I kept the price the same, 250€ per year, and during the first month, I sold 1750€ worth of subscriptions. That's like twice the amount I made in the previous year and a half, and it sealed the fate of the project. There was no going back.

Next, I started to increase the pricing; 250€ became 495€, then 695€ and 795€, and finally 895€. To my surprise, it did not mean getting fewer customers. I guess any sub-$1k amount for businesses is peanuts, so the only thing these price increases changed was improving the revenue.

The current MRR for EmailEngine is 6100€ and grows steadily, which in Estonia, where I live, allows me to pay a decent salary so that I can work on my project full-time. The only regret I have is that I did not start selling my software earlier and only published free, open-source software. Yes, I have some sponsors in GitHub, but it has never been a substantial amount, ranging from $50-$750 per month, depending on how many sponsors I happen to have. Selling to business customers is definitely more reliable and predictable than depending on the goodwill of random people.

on February 27, 2024
  1. 2

    Thank you for writing this, Andris.

    I've long suspected the only way to make money on open source is to either sell support or consulting, or close it and sell licenses.

    In fact, I'd go as far to say that open source authors should not expect to make any money at all from their work. Unfortunately the nature of putting software out into the world for free eliminates any incentive for businesses to pay for it.

    Why?
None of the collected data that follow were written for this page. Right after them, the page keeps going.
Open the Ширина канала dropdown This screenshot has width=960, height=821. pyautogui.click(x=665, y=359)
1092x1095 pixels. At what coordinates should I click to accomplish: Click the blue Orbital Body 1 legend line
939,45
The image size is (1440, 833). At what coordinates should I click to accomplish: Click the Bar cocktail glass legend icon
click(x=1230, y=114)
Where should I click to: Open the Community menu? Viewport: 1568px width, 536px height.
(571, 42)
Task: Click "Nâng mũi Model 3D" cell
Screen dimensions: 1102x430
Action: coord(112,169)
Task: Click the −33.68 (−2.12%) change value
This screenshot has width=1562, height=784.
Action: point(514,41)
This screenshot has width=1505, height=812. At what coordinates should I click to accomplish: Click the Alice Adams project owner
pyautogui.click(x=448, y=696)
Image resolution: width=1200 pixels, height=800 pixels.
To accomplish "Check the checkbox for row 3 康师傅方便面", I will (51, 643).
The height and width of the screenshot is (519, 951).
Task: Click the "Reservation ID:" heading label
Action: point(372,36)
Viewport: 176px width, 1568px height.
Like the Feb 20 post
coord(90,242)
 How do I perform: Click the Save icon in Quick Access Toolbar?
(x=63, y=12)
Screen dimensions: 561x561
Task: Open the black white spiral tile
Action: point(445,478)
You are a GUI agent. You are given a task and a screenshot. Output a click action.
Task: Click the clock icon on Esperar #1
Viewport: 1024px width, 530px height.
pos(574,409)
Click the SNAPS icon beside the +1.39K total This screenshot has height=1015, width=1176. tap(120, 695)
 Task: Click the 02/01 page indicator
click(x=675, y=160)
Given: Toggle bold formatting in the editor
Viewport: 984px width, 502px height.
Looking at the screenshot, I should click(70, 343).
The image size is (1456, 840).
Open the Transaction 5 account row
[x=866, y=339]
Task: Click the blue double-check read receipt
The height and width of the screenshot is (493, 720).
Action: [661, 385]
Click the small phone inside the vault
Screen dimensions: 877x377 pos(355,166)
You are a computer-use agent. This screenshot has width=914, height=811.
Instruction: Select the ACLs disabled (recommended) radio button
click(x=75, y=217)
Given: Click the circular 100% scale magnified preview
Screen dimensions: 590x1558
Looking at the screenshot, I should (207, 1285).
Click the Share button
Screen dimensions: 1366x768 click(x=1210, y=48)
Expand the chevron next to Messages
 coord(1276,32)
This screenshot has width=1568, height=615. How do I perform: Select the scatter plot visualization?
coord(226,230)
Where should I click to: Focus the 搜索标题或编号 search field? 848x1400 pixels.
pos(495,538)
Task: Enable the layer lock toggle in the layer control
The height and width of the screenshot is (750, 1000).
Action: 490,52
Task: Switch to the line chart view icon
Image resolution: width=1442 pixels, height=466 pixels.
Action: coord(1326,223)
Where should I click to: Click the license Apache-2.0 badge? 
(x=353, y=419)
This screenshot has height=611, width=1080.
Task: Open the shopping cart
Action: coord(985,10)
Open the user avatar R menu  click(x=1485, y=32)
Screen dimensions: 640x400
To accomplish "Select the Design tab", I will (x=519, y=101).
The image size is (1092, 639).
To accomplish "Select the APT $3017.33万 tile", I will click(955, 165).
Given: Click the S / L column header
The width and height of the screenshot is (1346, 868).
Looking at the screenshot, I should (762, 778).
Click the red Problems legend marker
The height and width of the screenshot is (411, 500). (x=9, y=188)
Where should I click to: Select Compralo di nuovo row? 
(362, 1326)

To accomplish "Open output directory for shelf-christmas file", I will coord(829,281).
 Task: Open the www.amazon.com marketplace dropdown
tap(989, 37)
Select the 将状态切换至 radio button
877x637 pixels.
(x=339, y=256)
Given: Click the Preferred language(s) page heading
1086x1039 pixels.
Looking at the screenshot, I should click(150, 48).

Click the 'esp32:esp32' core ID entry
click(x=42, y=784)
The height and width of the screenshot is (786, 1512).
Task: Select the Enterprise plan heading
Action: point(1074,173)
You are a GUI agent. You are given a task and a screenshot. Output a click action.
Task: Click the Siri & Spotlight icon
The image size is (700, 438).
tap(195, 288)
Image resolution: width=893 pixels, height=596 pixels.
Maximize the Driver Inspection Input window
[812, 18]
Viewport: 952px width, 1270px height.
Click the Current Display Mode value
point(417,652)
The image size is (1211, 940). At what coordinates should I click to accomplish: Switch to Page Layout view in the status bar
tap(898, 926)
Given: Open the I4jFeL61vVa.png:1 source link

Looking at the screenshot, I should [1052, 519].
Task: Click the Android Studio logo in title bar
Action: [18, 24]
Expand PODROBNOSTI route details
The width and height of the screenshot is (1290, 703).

Because open source software does not a business make. Creating a business that can sell for half a billion dollars is orders of magnitude harder and more costly than writing a software library.

    It's sad to think of what could have been, but take solace knowing that an individual author could not have competed with a VC backed business even if they started with the same open source library.

    It sounds like you've made the right decision for you, congratulations!

  2. 1

    Also, do you still get any code contributions from others? I'm guessing that contributors would still have to sign a CLA.

    1. 1

      I never received any meaningful outside contributions. Only stuff like typo fixes or an occasional bug fix.

  3. 1

    Congratulations on finding a path to profitability.

    "Source available" is an interesting concept. Have you had any trouble with people cloning the project, stripping out the licensing code, and using it without paying (or creating a rival project)?

    1. 1

      It would be piracy, so not really an option for starting a competing project. For self-use, yes, there probably are a few users doing it but these were never going to be my customers anyway.